Accepted_test

The study aimed to investigate the role of the microRNA miR-124-3p as a tumor suppressor in ovarian cancer. A transcriptomic dataset of 131 ovarian cancer patients from the NCBI GEO database was used for screening regulatory long non-coding RNAs (lncRNAs) and mRNA targets of miR-124-3p. Through correlation analysis, 262 lncRNAs and 333 mRNAs were identified as negatively correlated with miR-124-3p.

To assess the functional response of SKOV3 cells to overexpression of miR-124-3p, the cells were transfected with a miR-124-3p mimic. Differentially expressed (DE) lncRNAs and mRNAs were then analyzed using Affymetrix HTA 2.0 high-throughput microarrays. Among the 333 mRNAs negatively correlated with miR-124-3p, 127 DE mRNAs were detected in SKOV3 cells, with 94 mRNAs showing downregulation by 1.1-1.7-fold.

To identify potential binding sites between miR-124-3p and the selected mRNAs and lncRNAs, local sequence alignment was performed using the Smith-Waterman algorithm.
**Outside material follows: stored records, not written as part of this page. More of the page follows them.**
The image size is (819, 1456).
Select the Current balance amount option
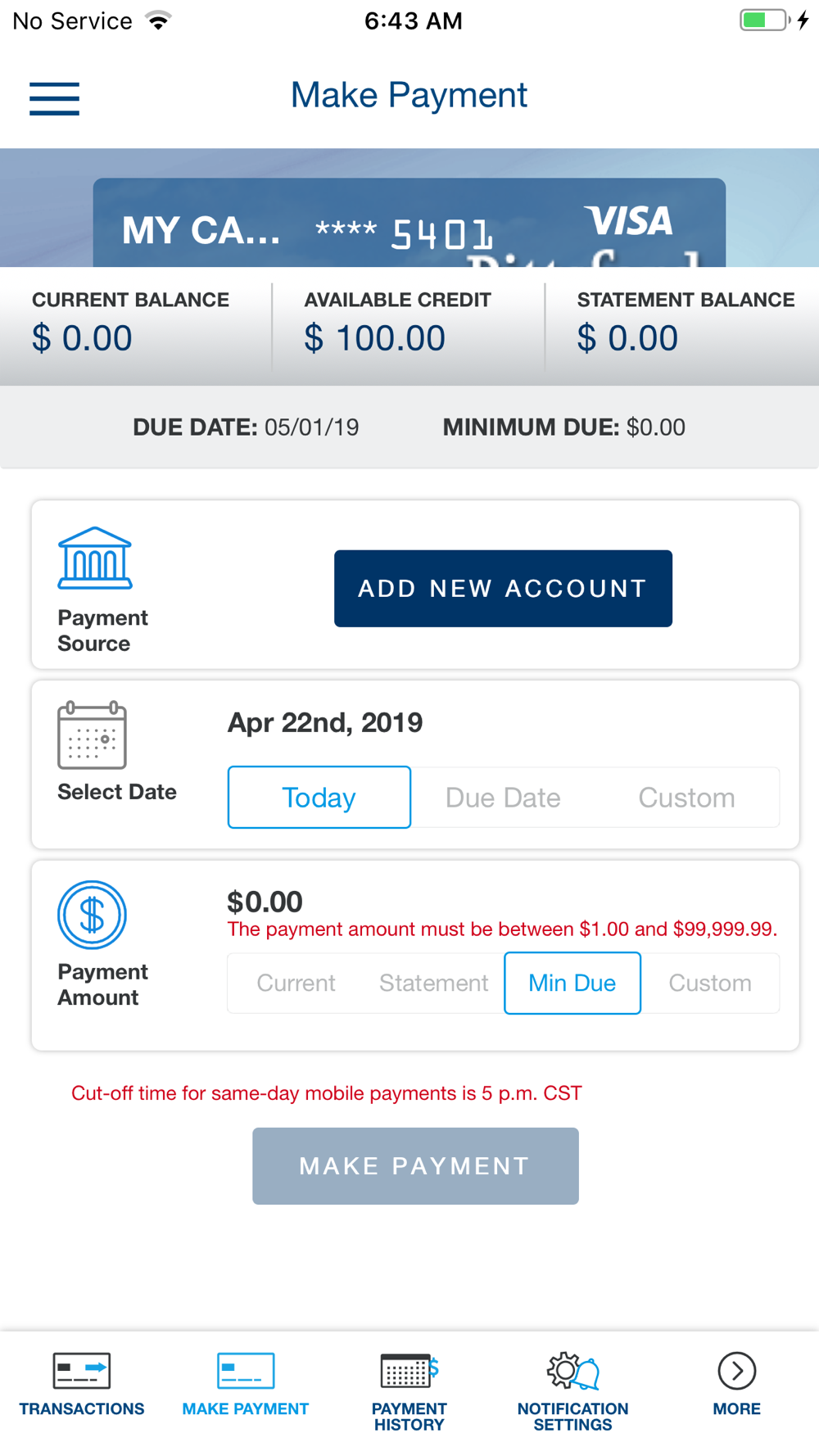[x=296, y=983]
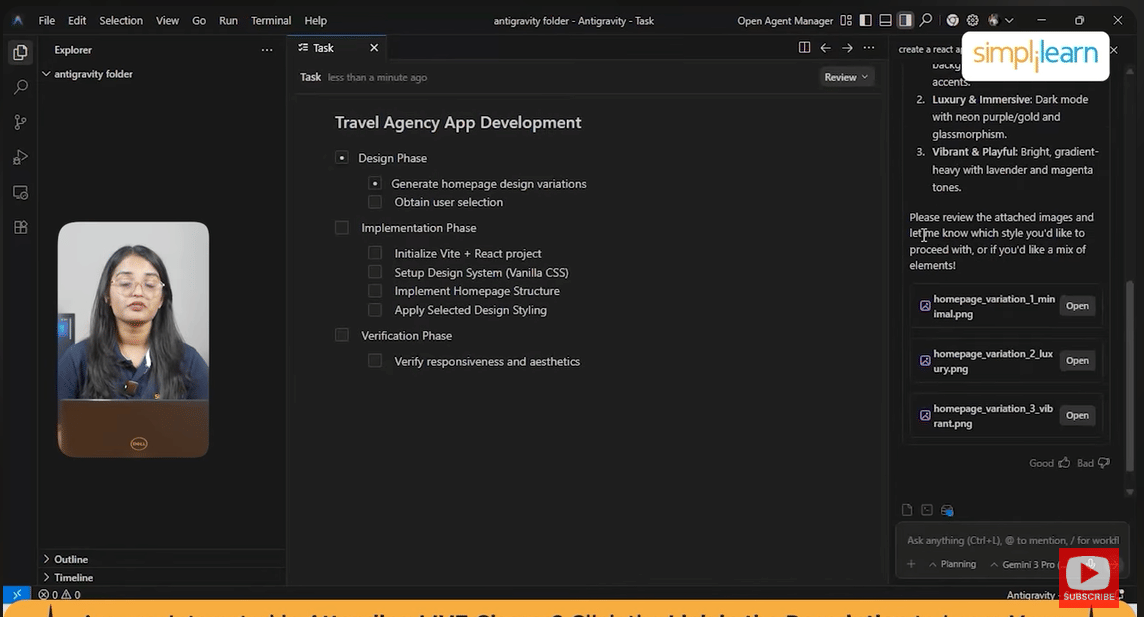Screen dimensions: 1144x617
Task: Click the thumbs up Good feedback icon
Action: pyautogui.click(x=1064, y=463)
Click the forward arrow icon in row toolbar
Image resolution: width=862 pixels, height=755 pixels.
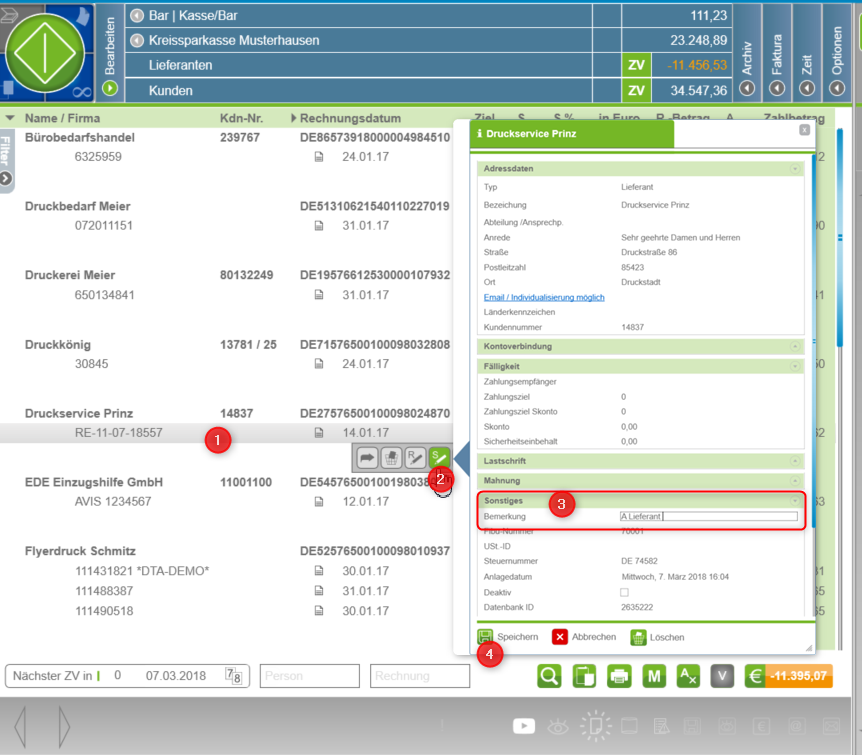pos(365,458)
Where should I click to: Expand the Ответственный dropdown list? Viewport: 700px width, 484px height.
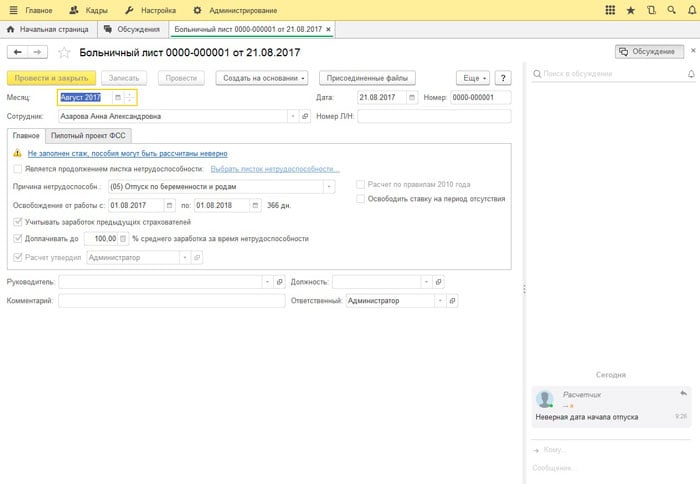[439, 300]
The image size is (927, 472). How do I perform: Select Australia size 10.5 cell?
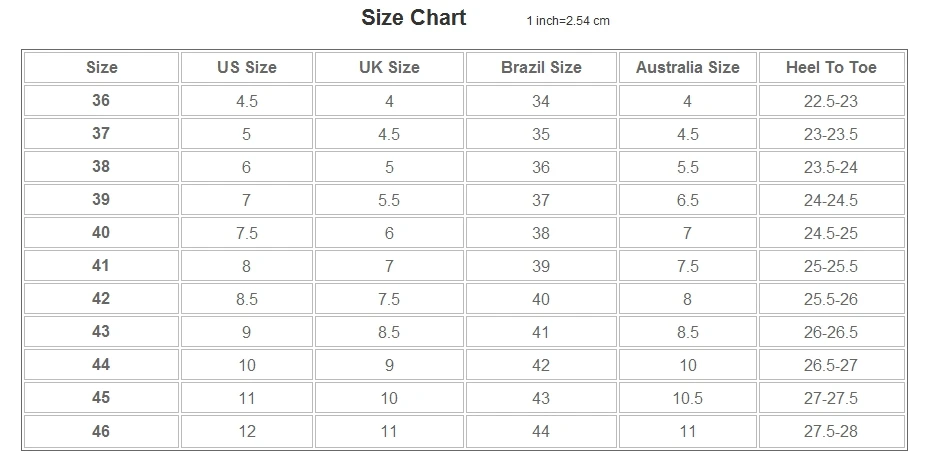tap(688, 398)
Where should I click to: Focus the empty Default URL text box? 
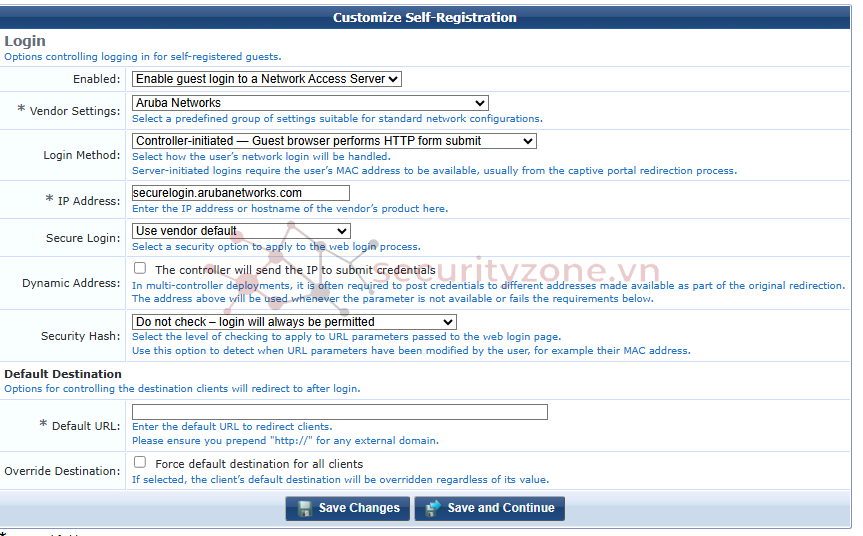tap(339, 412)
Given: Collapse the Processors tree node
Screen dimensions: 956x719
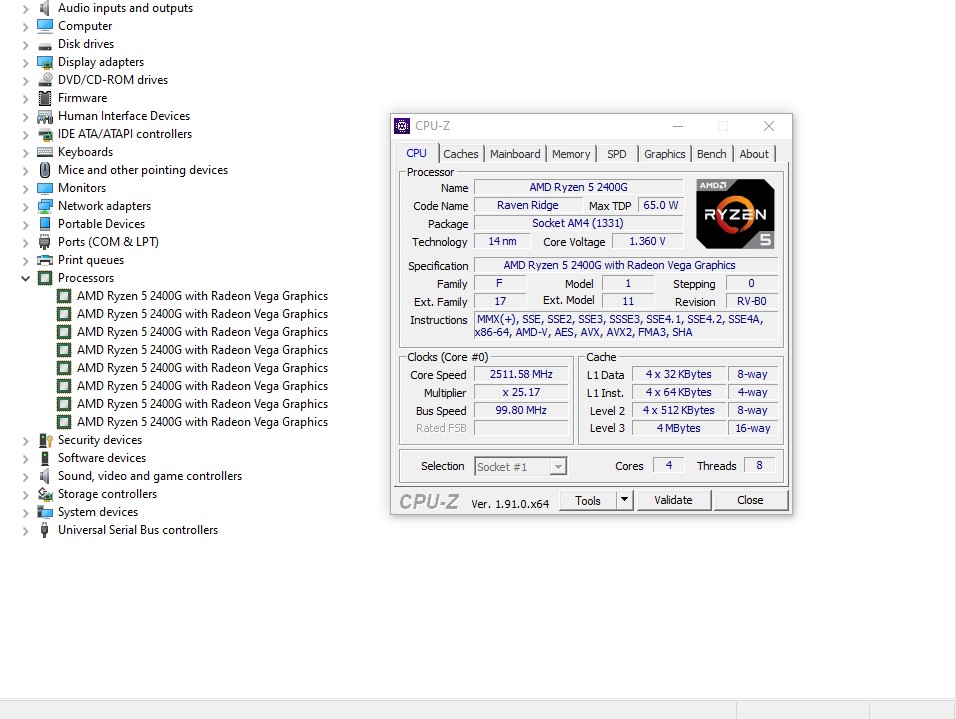Looking at the screenshot, I should [x=26, y=278].
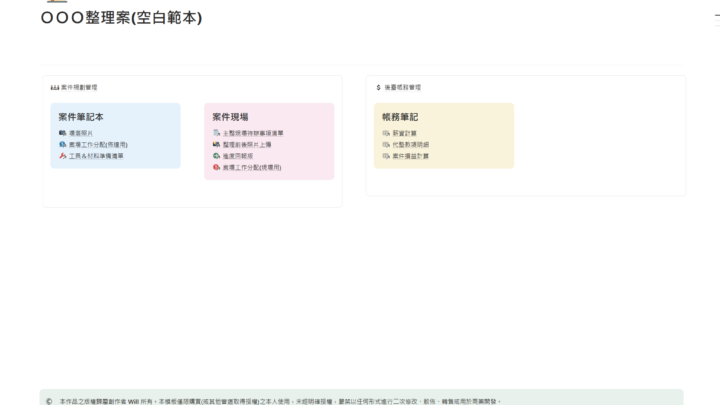Select the 帳務筆記 heading in yellow card

[400, 117]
Eight lncRNAs and 15 mRNA targets, characterized by one or more binding sites of 7mer-8mer size, were selected.

The functional response of these RNAs to miR-124-3p overexpression was evaluated. Based on the Affymetrix microarray data, 5 out of 15 predicted mRNA targets showed decreased expression levels by 1.1-1.7 times. Additionally, 3 out of 8 predicted lncRNAs demonstrated functional response to miR-124-3p overexpression.

These identified lncRNAs and mRNAs that interact with miR-124-3p could potentially serve as new markers for ovarian cancer. However, further verification of the obtained data in a representative set of clinical samples, followed by validation in cell cultures, is necessary.